島日記 不適切な言葉
青空が広がり、爽やかな風も吹き麗らかな、絵に描いたような春の日になった。
ウグイスの声も落ちついて、ブンブンと大きな虫まで飛んでいる。
春もたけなわ、爛漫である。
アガサクリスティの作品の差別的な語彙を修正、削除して改訂出版されたという記事を読んだ。
イギリスの出版社らしい。
例えば、「黒人の使用人がにやりと笑った」が「使用人がうなずいた」になったり、「ジプシータイプ」が「若い女性」に。
「チャーリィとチョコレート工場」のロアルトダールも同じように大幅な修正がなされたそうだ。
アガサクリスティが知ったら、怒って謎の失踪をするかもしれない。
ロアルドダールは皮肉たっぷりのショートショートを書くだろう。
不適切な言葉を調べたところ、ここまで規制しているのかと驚いた。
女らしく、男らしくなどはわかる。
土方、百姓はなんとなく、坊主、成金、アル中、裏日本もある。
処女作はふーんだが才色兼備もバツとは。
障害物競走、お花畑も入っている。
笑ったのは、〜基地外だ。
公の立場の人は細心の注意が必要だろうな。
時代の変化を認識していない老害と言われる人は別だが、なんとも大変な風潮になったものだ。

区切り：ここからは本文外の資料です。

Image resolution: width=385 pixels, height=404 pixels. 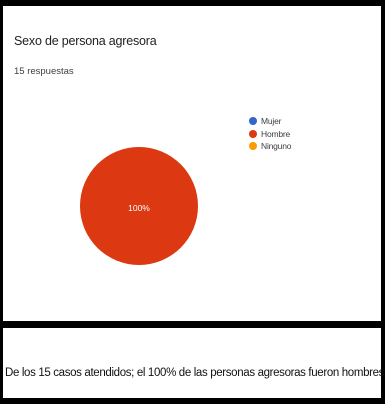 What do you see at coordinates (192, 324) in the screenshot?
I see `section-divider` at bounding box center [192, 324].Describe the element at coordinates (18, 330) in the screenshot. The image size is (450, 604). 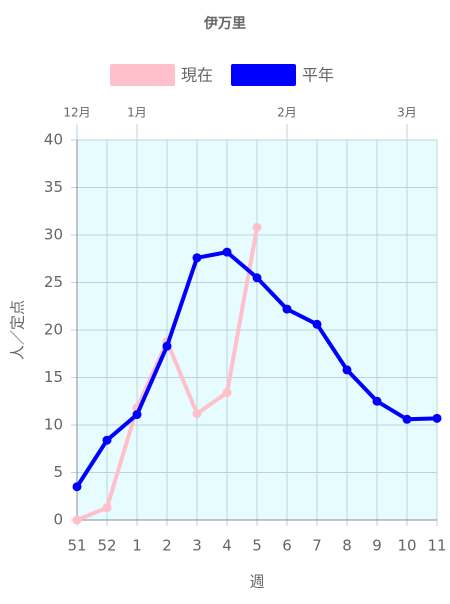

故人の小説の語彙が修正され、時代の風俗や状況が違ってきたら作者の意図が伝わらない。
時代背景もおかしくなる。
既成の作品まで不適切な言葉を規制しなければならないのだろうか。
日本でもそうなっていくのか。
現役の作家筒井康隆は、抗議されて断筆宣言し話題になった。
余談だが、二十代前半の人と話した時「人夫」を知らなかったのに驚いた。
笑い話のつもりで、私たち農作業する人は人夫と呼ばれていたと言っても通じないのだ。
笑えなかった出来事である。
今日もお付き合いくださってありがとうございます。